• **QUOTED PASSAGE**:
(begin)

There are five reasons that TiVo might be worth a look:

  • Big, fast growing market. TiVo estimates that between 25 million and 30 million households had DVRs in 2008 and that number could double in 2009. Furthermore, the number of DVRs per household is growing from one to three. That growth results from the realization that DVRs let people control when they watch shows and skip the advertisements. DVR growth also springs from the way cable and satellite companies have been using DVRs to compete with each other.
  • Improved cash flow. TiVo's earnings before interest, depreciation, taxes, and amortization (EBITDA) has risen over the last several years to $29 million in its most recent fiscal year because it is spending its advertising dollars more wisely -- this means its subscriber acquisition costs have fallen from $21 million to $6 million in the quarter ending October 2008.
  • Software-DVR partnerships. TiVo is rolling out a new software-based DVR in partnership with cable companies like Comcast Corporation (NYSE: CMCSA). In this program, a Comcast subscriber can order the software to enable DVR functionality through Comcast and received a remote control in the mail a few days later. This is high margin business for TiVo because it doesn't need to build the DVR box.

(end)

• **GIVEN REQUEST 1**: Each bullet point in the TiVo passage opens with a short heading before its first period. List all of those headings.
• **GIVEN REQUEST 2**: From the TiVo passage, pull out the stretch that starts at the words "There are five" and stops after "with each other.".
• **GIVEN REQUEST 3**: Turn the bullet point in the TiVo passage that starts with "Improved cash flow" into a short list that keeps its main facts.

• **DATA LISTING**:
(begin)

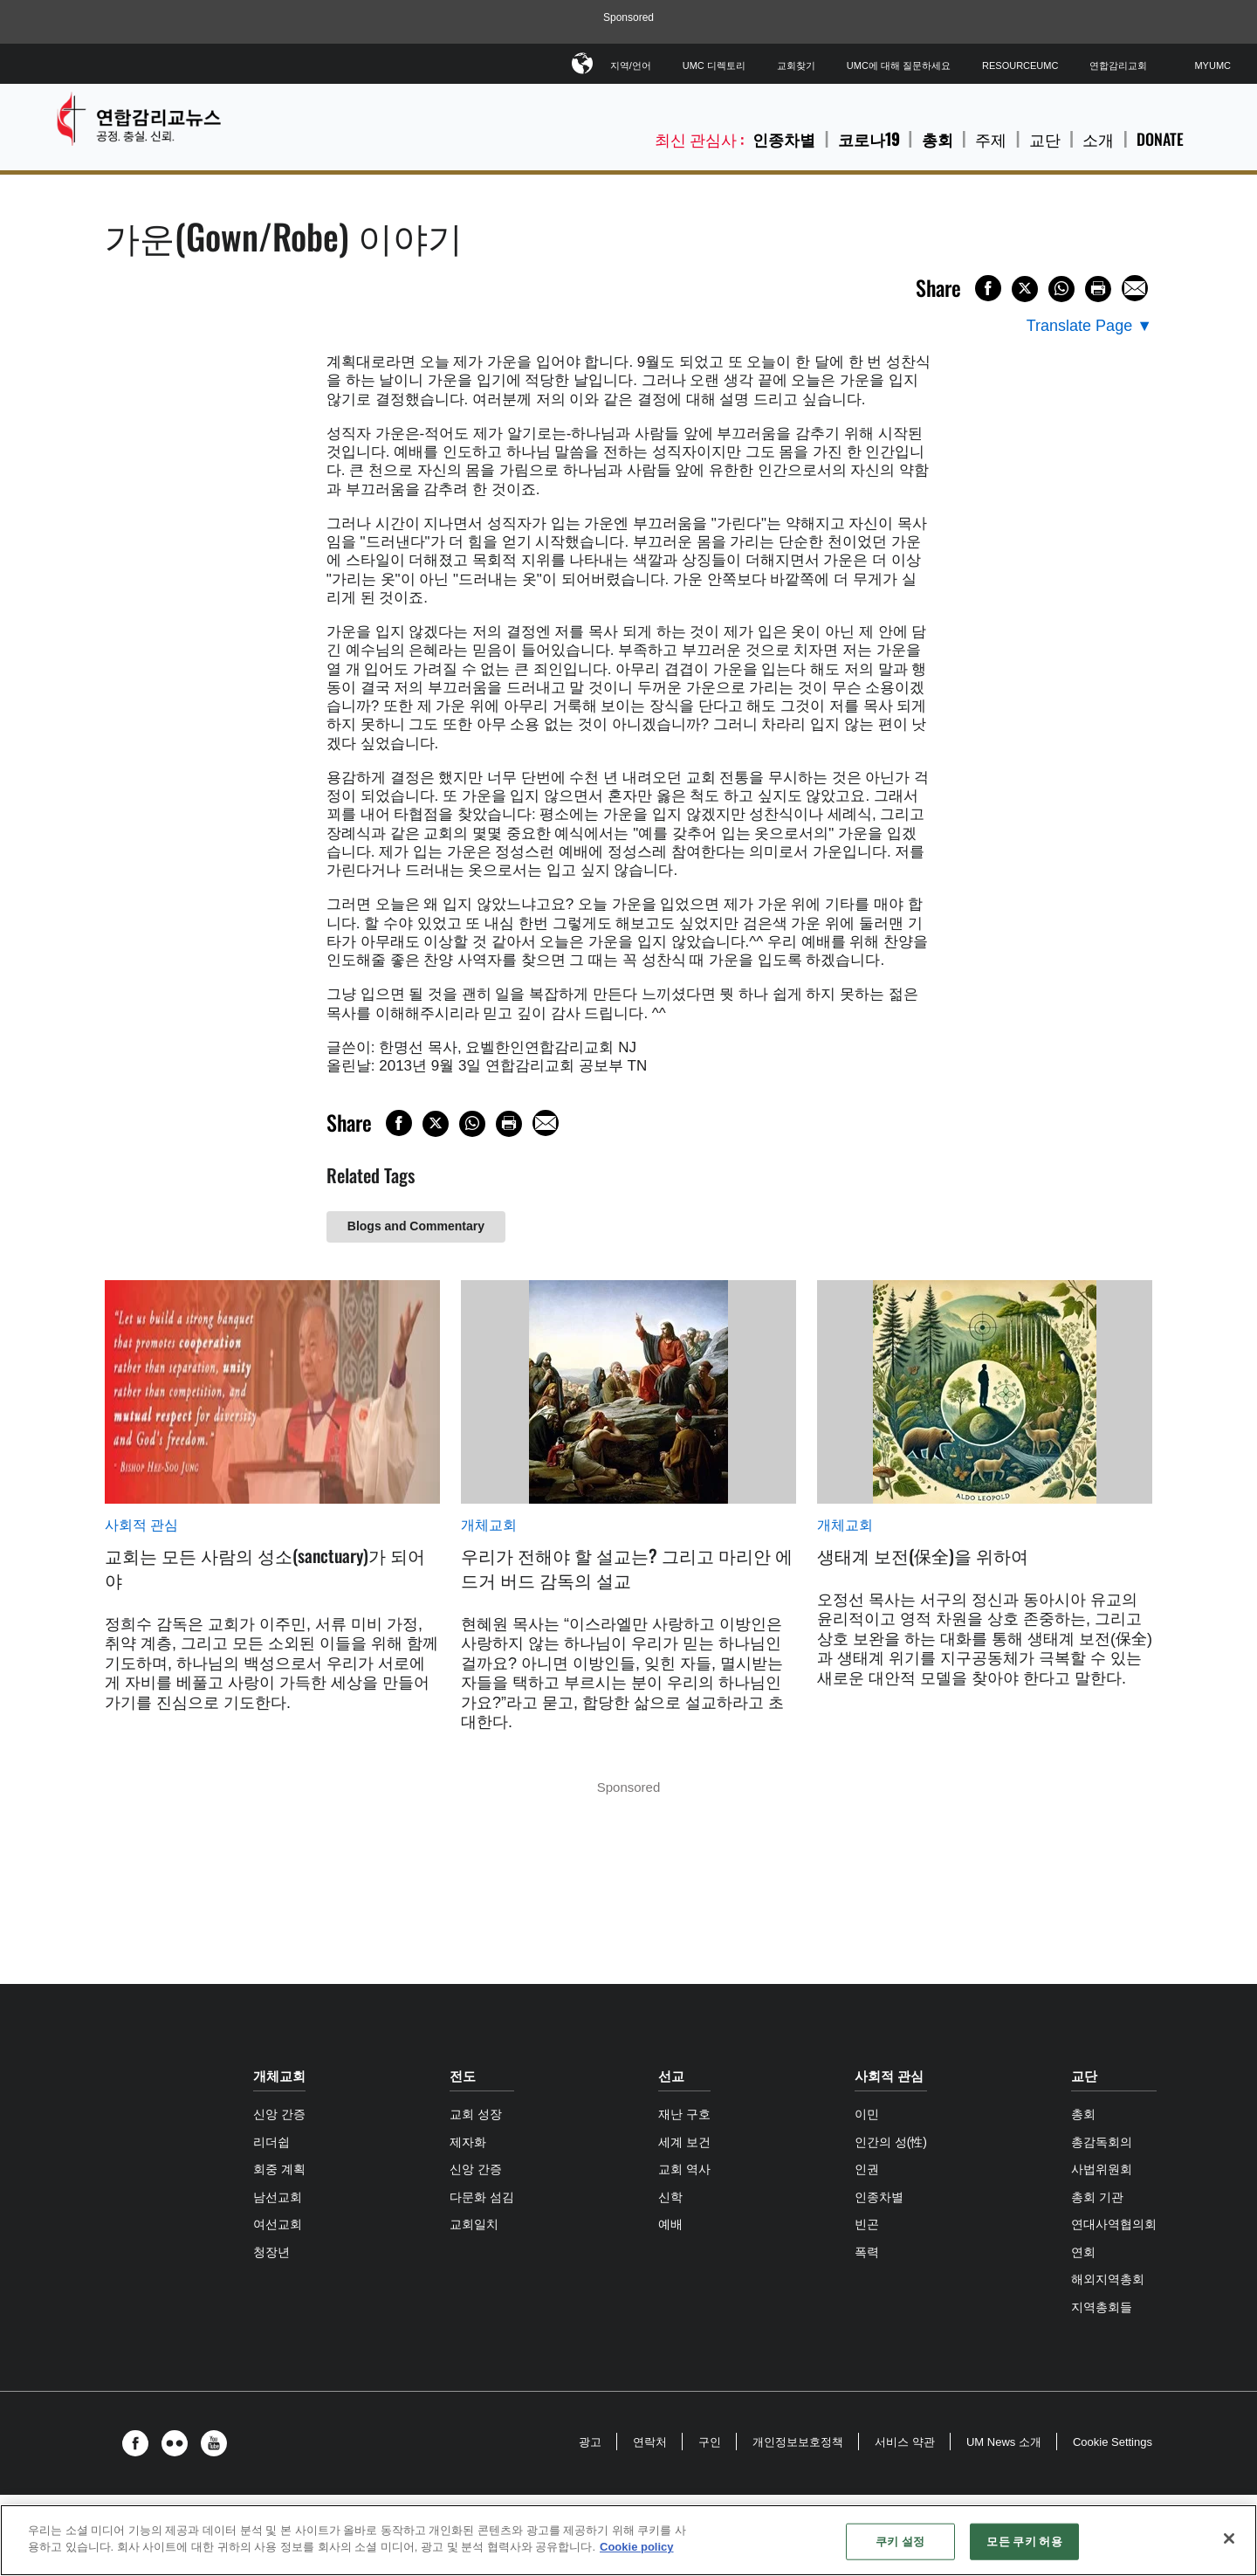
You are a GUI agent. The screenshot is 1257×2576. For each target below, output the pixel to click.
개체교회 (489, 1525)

(end)
(begin)

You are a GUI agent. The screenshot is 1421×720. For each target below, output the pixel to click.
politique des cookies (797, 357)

(end)

• **CORRECT OUTPUT 1**:
Big, fast growing market
Improved cash flow
Software-DVR partnerships

• **CORRECT OUTPUT 2**:
There are five reasons that TiVo might be worth a look:

  • Big, fast growing market. TiVo estimates that between 25 million and 30 million households had DVRs in 2008 and that number could double in 2009. Furthermore, the number of DVRs per household is growing from one to three. That growth results from the realization that DVRs let people control when they watch shows and skip the advertisements. DVR growth also springs from the way cable and satellite companies have been using DVRs to compete with each other.

• **CORRECT OUTPUT 3**:
- TiVo's earnings before interest, depreciation, taxes, and amortization (EBITDA) have risen over the last several years.
- EBITDA reached $29 million in TiVo's most recent fiscal year.
- The cause is wiser spending of its advertising dollars.
- Subscriber acquisition costs fell from $21 million to $6 million in the quarter ending October 2008.